> **ACTIONS TO TAKE**
1. List every kind of risky move that the Braves article, below, names as an example of the risks Bobby Cox has taken.
2. Retype the portion of the Braves article below starting at "Cox's next stint" and ending at "be no different.".
3. Write the next few paragraphs of the Braves article below, picking up after its final sentence.

Atlanta Braves, Revamped and Rebuilt, On the Warpath

c dockensCorrespondent IMarch 15, 2010

The 2010 season could be the end of an era for the Atlanta Braves. It would not just be the end of an era for the club or the organization, but for fans too.

It appears as though one of baseball’s most colorful characters, the man, the legend, Bobby Cox may be retiring.

Cox has a longstanding history with the Braves. He was first a manager from 78-81, during which time he built the team from the ground up. If not for the strike of 1981, which resulted in a 5th place finish in their division, he may never have left.

Cox's next stint with the Braves came as a General Manager from 1986-1990 when he fired then manager, Russ Nixon, and named himself the manager.

Ever since the moment Cox fired Nixon, the Atlanta Braves and baseball has never been the same.

Bobby Cox has been known for his risky moves. Whether it be in the draft, making bold trades, or moving a player to an unconventional position, Bobby Cox has been willing to do what it takes to win, and in what should be his final season it appears to be no different.

> **RECORDED INFORMATION**

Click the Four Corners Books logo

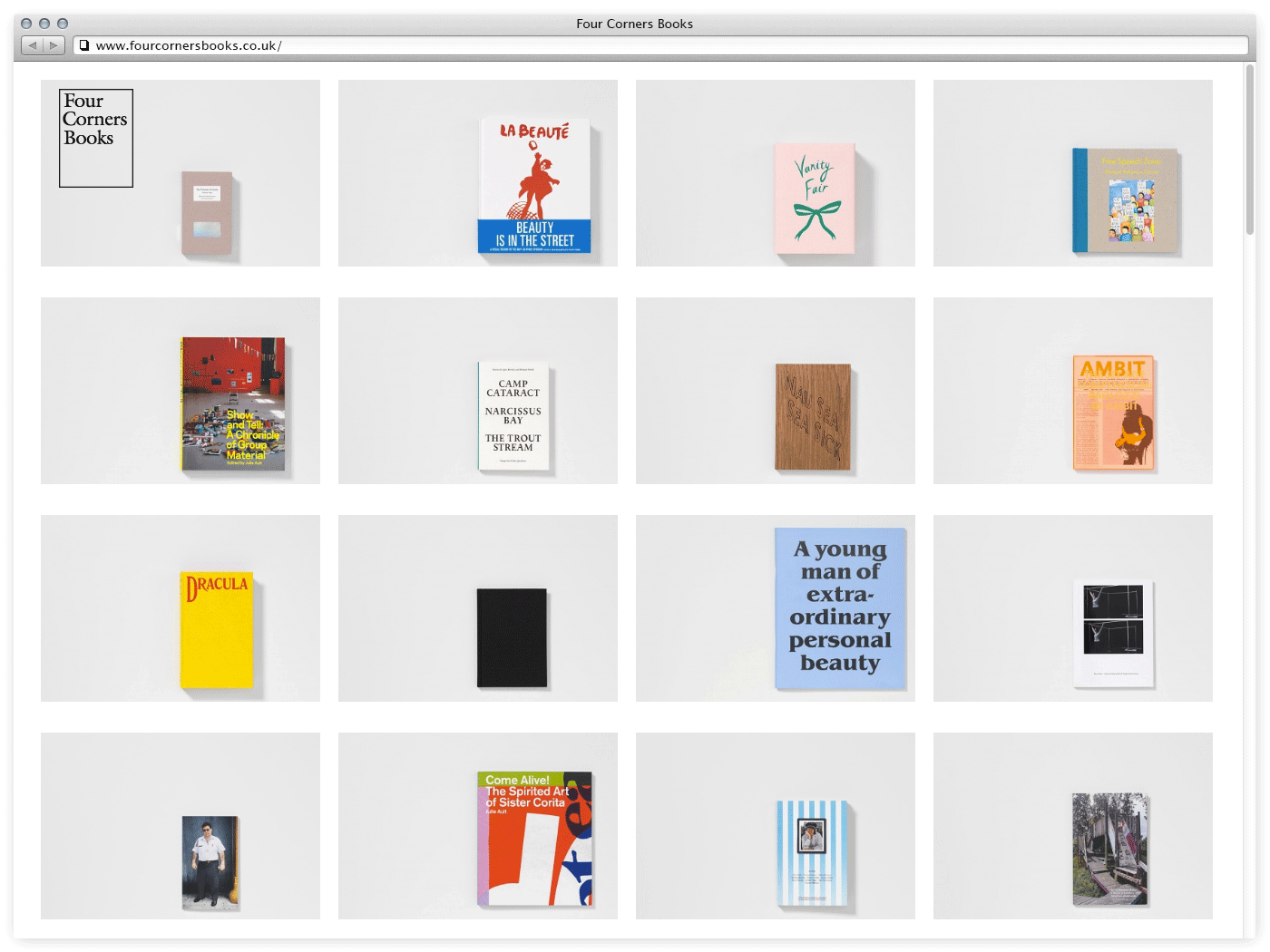(x=96, y=138)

> **EXPECTED OUTPUTS**
1.
- Moves in the draft
- Making bold trades
- Moving a player to an unconventional position

2.
Cox's next stint with the Braves came as a General Manager from 1986-1990 when he fired then manager, Russ Nixon, and named himself the manager.

Ever since the moment Cox fired Nixon, the Atlanta Braves and baseball has never been the same.

Bobby Cox has been known for his risky moves. Whether it be in the draft, making bold trades, or moving a player to an unconventional position, Bobby Cox has been willing to do what it takes to win, and in what should be his final season it appears to be no different.

3.
During the 2009 season, the Braves made several dealings off the field in hopes of improving their competitiveness. The two most notable transactions were the free agent acquisition of Derek Lowe and a trade with the Pittsburgh Pirates to acquire center fielder Nate McClouth.

Perhaps the most encouraging development of 2009 was the improvement of Braves' pitcher Jair Jurjens, who posted a 2.60 ERA and a 14-10 record.

In addition to Jurrjen's development, the superb pitching of Tommy Hanson, who went 11-4 with a 2.89 ERA, was also a sign of good things to come.

The return of Tim Hudson, who went 2-1 posting a 3.61 ERA after returning from Tommy Johns' surgery will be a key re-addition to the rotation. The talent of the Braves starting staff left only the offense to be dealt with during the off season. 

With a solid pitching staff, the Braves were able to focus on rebuilding their offensive fire power.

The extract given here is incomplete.